A Polícia Federal também abriu uma frente de apuração, a pedido do Ministério da Justiça, para investigar se houve irregularidade nas tratativas para aquisição do imunizante fabricado pelo laboratório indiano Bharat Biotech.

As suspeitas de corrupção no negócio foram levantadas pelo deputado federal Luis Miranda (DEM-DF) e pelo irmão do parlamentar, Luis Ricardo Miranda, que é chefe de importação do Departamento de Logística do Ministério da Saúde e relatou ter sofrido pressão “atípica e excessiva” para liberar a compra das doses da Covaxin. O servidor chegou a ser ouvido pela Procuradoria no Distrito Federal na primeira etapa da investigação.

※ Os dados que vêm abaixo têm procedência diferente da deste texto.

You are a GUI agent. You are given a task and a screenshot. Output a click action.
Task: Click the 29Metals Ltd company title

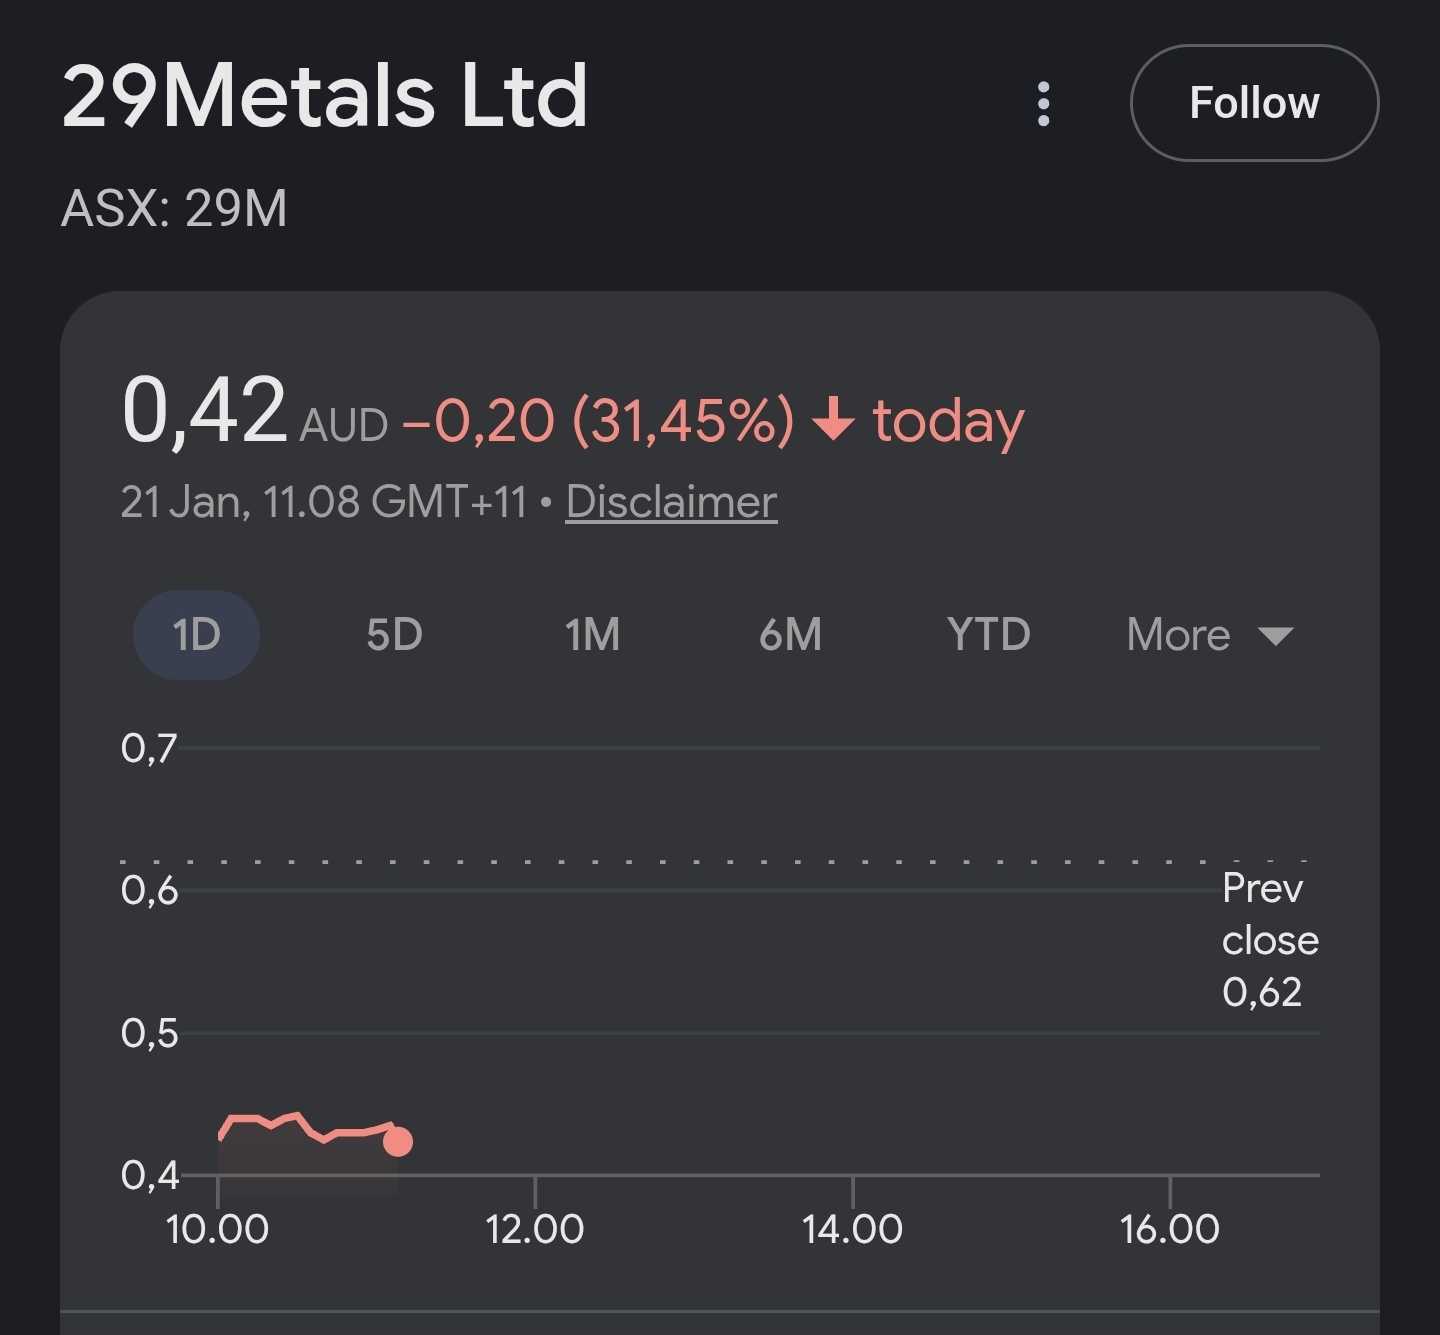pos(325,96)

Em depoimento à CPI da Covid, na semana passada, os irmãos Miranda disseram que comunicaram o presidente Jair Bolsonaro (sem partido) sobre os indícios de irregularidades. Segundo eles, Bolsonaro se comprometeu a acionar a Polícia Federal para apurar o caso, mas nenhuma investigação foi aberta na época.

Além da pressão, os Miranda apontaram inconsistências nas invoices (espécie de nota fiscal internacional) enviadas pela empresa que intermediou a importação da vacina, a Precisa Medicamentos, como a inclusão da modalidade de pagamento antecipado. O contrato do governo para adquirir a Covaxin também levantou suspeitas de senadores por ter sido o único firmado por meio de uma empresa intermediária. Todos os outros foram negociados diretamente com laboratório fabricantes ou que produzirão os imunizantes no País. A Precisa Medicamentos não atuava até então no ramo de vacinas.

Pressionado, Bolsonaro disse que desconhecia os detalhes sobre a compra da Covaxin e negou irregularidades no negócio. A versão do Planalto é a de que o Ministério da Saúde abriu um procedimento administrativo interno, mas não encontrou evidências de desvios.

O Ministério da Saúde assinou contrato com a Bharat Biotech, representada pela Precisa Medicamentos, em fevereiro deste ano. O empresário Francisco Maximiano, sócio da empresa, tem depoimento marcado para esta quinta-feira, 1º. Ele teve os sigilos quebrados pela CPI.

A ordem para a aquisição da vacina partiu pessoalmente do presidente Jair Bolsonaro. A negociação durou cerca de três meses, um prazo bem mais curto que o de outros acordos. No caso da Pfizer, foram quase onze meses, período no qual o preço oferecido não se alterou (US$ 10 por dose). Mesmo mais barato que a vacina indiana, o custo do produto da farmacêutica americana foi usado como argumento pelo governo Bolsonaro para atrasar a contratação, só fechada em março deste ano.